The quality of certifications created by universities differs from university to university. The University of Stanford, for example, offers the Stanford Advanced Computer Security Certificate, which requires students to complete six courses, all of which are available online. These courses are taught by faculty members of Stanford University as well as industry professionals. The university claims to offer course material in a summarized format specially designed for working professionals for whom time is scarce.
The University of Cincinnati's School of Information Technology offers a number of certificate programs. To earn a certificate, students are required to complete a specific number of credit hours of prescribed course work with a minimum grade-point average of 2.0 within two years.
University-created certifications normally cover specific areas within the IT space, such as computer security, database management, networking, mobile application development, software development, and so on, whereas industry certifications validate product or particular technology-based skills.
Essentially, certificates created by universities are of a different type from those created by vendors. Depending on the depth and breadth as well as relevance of the course material, the quality of instruction, real-world application, and rigour of the qualification process, both types of certifications can be comprehensive and rigorous.
Can switching over to certification as a major element of computer science curricula keep universities relevant to IT education?
Though the demand for industry certifications is growing, university degrees will continue to hold value because they normally involve an in-depth study of the fundamentals of computer science, thereby offering a solid foundation for the future application and learning of different technologies. However, more often than not, employers still prefer degree holders when it comes to IT management positions.

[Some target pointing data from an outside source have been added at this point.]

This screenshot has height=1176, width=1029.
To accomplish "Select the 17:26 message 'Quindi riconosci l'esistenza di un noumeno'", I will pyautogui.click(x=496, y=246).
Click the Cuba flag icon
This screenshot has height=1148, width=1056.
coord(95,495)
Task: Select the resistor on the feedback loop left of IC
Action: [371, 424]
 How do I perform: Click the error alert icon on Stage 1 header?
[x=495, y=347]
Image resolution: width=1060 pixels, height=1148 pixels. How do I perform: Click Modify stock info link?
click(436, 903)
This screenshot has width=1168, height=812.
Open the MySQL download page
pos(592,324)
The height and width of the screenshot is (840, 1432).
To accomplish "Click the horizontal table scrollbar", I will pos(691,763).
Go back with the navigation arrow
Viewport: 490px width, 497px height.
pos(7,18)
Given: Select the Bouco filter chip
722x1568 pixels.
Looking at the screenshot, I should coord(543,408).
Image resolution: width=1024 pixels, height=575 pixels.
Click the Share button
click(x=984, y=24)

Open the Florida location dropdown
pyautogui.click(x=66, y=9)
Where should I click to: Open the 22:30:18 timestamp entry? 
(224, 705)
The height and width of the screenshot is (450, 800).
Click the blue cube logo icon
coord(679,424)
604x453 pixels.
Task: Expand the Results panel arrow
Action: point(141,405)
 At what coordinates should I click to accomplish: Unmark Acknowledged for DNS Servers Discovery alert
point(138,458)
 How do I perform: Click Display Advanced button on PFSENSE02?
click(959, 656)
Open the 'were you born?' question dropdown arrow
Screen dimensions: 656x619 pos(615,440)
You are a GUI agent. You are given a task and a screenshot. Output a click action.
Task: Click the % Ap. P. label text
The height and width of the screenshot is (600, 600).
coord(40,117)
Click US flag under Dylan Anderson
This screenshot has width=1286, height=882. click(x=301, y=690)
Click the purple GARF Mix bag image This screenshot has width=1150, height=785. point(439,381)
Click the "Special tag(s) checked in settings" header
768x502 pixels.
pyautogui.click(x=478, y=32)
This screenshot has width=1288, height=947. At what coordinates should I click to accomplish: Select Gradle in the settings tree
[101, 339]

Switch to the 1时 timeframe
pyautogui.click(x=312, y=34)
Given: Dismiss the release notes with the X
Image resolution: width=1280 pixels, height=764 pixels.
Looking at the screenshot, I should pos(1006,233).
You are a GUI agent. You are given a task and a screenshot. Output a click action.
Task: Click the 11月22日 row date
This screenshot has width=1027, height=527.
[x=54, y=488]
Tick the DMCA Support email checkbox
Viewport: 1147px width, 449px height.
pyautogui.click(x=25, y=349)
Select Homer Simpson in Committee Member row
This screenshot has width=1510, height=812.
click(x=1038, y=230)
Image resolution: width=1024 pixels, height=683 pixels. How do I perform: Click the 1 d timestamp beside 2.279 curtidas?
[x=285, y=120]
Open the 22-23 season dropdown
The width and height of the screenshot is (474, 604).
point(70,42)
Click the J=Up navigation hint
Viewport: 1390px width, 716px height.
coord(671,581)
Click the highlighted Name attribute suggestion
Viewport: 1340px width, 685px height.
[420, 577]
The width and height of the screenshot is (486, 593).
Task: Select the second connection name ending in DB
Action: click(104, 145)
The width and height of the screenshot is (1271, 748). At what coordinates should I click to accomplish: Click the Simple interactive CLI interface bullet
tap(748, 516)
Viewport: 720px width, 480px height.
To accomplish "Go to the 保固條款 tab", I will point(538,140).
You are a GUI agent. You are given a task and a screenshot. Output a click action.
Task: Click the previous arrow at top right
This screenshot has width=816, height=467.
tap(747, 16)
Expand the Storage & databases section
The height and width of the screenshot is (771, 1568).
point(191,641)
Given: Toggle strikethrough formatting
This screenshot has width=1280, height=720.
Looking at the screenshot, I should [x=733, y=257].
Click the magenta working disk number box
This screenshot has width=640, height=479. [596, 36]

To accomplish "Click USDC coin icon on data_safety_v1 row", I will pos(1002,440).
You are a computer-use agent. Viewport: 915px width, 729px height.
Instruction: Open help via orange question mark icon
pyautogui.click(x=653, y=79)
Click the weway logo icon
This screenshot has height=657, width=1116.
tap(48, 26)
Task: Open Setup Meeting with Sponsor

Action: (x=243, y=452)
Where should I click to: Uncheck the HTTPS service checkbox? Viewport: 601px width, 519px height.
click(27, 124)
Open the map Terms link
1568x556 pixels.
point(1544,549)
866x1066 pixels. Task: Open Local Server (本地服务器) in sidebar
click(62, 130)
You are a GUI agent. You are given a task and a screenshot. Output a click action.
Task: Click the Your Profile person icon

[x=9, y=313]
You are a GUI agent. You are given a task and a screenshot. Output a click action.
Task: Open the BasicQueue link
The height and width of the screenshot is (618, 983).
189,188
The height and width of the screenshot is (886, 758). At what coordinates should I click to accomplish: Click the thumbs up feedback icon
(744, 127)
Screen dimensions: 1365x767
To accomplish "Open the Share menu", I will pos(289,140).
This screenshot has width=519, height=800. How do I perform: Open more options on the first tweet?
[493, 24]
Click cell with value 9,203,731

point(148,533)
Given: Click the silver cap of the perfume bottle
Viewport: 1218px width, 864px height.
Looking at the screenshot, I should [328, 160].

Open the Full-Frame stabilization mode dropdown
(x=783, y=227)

Certifications can, and generally do, enhance the value of university degrees in information technology. Ideally, a candidate with a degree and current certifications will likely find a broader range of roles, including management, and system and security analyst positions, open to him.
In India, Nasscom has recently developed Qualification Packs (QPs) for a number of roles, ranging from entry-level to senior-level, and has asked their member companies to recruit staff who have certified QPs. Nasscom has encouraged engineering students to earn QPs in order to better their chances of employment.
These QPs comprise standardized course material, the successful study of which would earn students a degree as well as a certificate validating subject-matter expertise. Nasscom is in the process of getting universities to offer QPs. Anna University in Tamil Nadu has already begun QP enrollments. According to Hindu Business Line, Nasscom aims to achieve 10 percent recruitment of QPs in 2015.
Given the fact that degrees that integrate certifications benefit students by making them job-ready, and that earning certifications and a degree at one go is convenient for many, universities that offer such degree programs help fulfil the IT industry's need for graduates who already have the skills required to work with new tools and technologies.
Degrees and certifications alone are not enough, however, to convince employers that a candidate is the right fit. Experience is very important as are work ethic and the ability to perform as part of a team. For some roles, including most management positions, experience will always be crucial.
Though most management roles usually go to degree holders, it is possible for someone who has performed consistently over several years in the same company, and has the right attitude, to be promoted to a senior position in management even if he has only certifications and no degree. Ultimately, what counts is a mix of education, certifications, experience, demonstrable real-world application, the ability to learn and utilize new technologies, work ethic, and as always, attitude.